Я не знал, верить ее рассказу или нет. Вряд ли это имело в тот момент значение, но се силы были явно на исходе. Она плюхнулась в мягкое кресло, утонув в нем всем своим грузным телом, и разрыдалась. Голова ее содрогалась, по щекам градом катились крупные слезы. Сквозь рыдания она выговорила:
— Ну так… как насчет Марии?
— Как-нибудь в другой раз, — пообещал я.
Когда я уходил, она сидела в той же позе. Хотелось бы мне знать, повезло ли Бронфенбреннеру больше, чем мне.
Глава 9
Насколько Бронфенбреннер был удачливее меня, я узнал после того, как в одиночестве пообедал у себя в гостинице. Вечер был жарким и душным, и воздух прилипал к телу, словно память об утраченной любви. Я немного прогулялся по берегу, слушая звуки реки и стараясь ощутить ночной бриз в темных и безмолвных вязовых рощах. Когда я вернулся в «Хоф» и уселся в темном номере на кровать, компанию мне составила бутылка «Мартеля», которую я бережно держал на коленях.

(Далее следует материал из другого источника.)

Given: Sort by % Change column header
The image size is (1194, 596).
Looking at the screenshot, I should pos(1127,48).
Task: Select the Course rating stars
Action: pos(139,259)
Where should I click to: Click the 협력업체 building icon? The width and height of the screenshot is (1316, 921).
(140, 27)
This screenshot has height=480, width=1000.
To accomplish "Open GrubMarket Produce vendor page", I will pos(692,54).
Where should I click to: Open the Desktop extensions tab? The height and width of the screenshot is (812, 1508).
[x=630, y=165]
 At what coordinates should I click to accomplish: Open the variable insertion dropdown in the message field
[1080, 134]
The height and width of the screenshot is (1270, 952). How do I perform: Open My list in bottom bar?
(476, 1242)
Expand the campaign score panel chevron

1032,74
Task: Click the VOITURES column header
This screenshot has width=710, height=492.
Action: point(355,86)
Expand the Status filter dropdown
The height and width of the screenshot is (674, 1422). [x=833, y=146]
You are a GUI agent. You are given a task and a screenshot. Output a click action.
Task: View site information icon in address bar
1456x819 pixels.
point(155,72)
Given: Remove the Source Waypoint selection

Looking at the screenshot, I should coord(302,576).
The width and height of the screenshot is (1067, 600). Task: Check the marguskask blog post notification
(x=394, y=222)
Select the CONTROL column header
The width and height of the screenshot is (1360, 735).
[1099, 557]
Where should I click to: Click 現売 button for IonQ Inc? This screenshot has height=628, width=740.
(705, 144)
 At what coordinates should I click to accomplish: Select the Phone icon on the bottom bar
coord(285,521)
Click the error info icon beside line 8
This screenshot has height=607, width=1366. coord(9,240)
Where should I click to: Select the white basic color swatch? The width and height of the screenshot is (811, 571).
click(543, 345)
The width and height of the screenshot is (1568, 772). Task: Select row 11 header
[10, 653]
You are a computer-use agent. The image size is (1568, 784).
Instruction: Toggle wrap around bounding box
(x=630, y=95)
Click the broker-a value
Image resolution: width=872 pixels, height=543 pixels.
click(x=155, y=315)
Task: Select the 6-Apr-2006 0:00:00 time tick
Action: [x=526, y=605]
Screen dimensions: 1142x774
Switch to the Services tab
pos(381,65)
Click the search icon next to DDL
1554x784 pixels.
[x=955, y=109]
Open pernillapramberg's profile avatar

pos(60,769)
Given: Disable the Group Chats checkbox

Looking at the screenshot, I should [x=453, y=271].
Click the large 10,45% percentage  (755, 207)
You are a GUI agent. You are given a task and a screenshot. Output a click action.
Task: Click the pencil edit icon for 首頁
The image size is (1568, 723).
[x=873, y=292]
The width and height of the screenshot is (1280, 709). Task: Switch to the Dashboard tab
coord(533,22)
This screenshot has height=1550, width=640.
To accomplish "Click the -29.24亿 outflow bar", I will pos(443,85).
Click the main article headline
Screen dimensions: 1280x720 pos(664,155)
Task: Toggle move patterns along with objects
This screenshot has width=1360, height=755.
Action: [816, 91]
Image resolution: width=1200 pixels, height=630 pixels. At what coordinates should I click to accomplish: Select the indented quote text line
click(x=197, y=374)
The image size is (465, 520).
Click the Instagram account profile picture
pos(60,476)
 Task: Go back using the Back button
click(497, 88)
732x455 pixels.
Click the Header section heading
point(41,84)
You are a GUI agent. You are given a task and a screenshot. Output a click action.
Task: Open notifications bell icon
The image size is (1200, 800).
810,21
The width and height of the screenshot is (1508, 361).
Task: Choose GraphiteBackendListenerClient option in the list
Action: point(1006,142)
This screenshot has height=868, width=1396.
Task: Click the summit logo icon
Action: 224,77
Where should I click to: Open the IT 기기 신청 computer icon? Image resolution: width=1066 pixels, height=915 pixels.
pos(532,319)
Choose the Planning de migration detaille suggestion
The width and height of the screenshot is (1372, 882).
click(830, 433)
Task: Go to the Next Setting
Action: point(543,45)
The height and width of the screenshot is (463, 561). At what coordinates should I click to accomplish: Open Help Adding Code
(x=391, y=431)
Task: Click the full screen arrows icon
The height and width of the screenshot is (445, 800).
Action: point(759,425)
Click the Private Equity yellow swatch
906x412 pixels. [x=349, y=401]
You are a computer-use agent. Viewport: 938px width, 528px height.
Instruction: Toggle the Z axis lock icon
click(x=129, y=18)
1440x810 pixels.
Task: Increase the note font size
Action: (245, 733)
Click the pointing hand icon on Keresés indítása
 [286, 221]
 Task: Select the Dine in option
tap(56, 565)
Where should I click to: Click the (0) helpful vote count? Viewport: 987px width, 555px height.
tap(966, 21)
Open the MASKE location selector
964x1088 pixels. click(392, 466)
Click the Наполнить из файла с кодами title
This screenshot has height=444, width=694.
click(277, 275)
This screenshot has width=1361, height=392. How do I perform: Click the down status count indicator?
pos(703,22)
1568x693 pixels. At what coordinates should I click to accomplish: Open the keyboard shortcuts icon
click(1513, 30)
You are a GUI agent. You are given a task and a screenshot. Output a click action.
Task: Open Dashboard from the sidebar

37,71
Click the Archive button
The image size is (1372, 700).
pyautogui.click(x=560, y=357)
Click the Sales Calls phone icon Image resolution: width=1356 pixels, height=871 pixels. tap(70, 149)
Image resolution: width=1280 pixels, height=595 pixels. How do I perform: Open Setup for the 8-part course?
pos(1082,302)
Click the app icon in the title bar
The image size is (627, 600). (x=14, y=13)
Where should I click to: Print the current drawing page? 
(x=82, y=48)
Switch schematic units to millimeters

Я размышлял о Пэтти Киог и пытался представить, где она могла быть в это время. Трижды приложившись к бутылке с «Мартелем», я поклялся себе, что никогда в жизни больше не буду брать дел для расследования за границей, хотя прекрасно знал, что все равно нарушу эту клятву. В дверь номера постучали, я открыл и обнаружил перед собой жену консьержа.
— Вас просят к телефону, Herr Драм, — сказала она. Я вышел из номера, спустился по лестнице и вслед за ней проследовал через вестибюль к стойке портье, где и стоял телефон.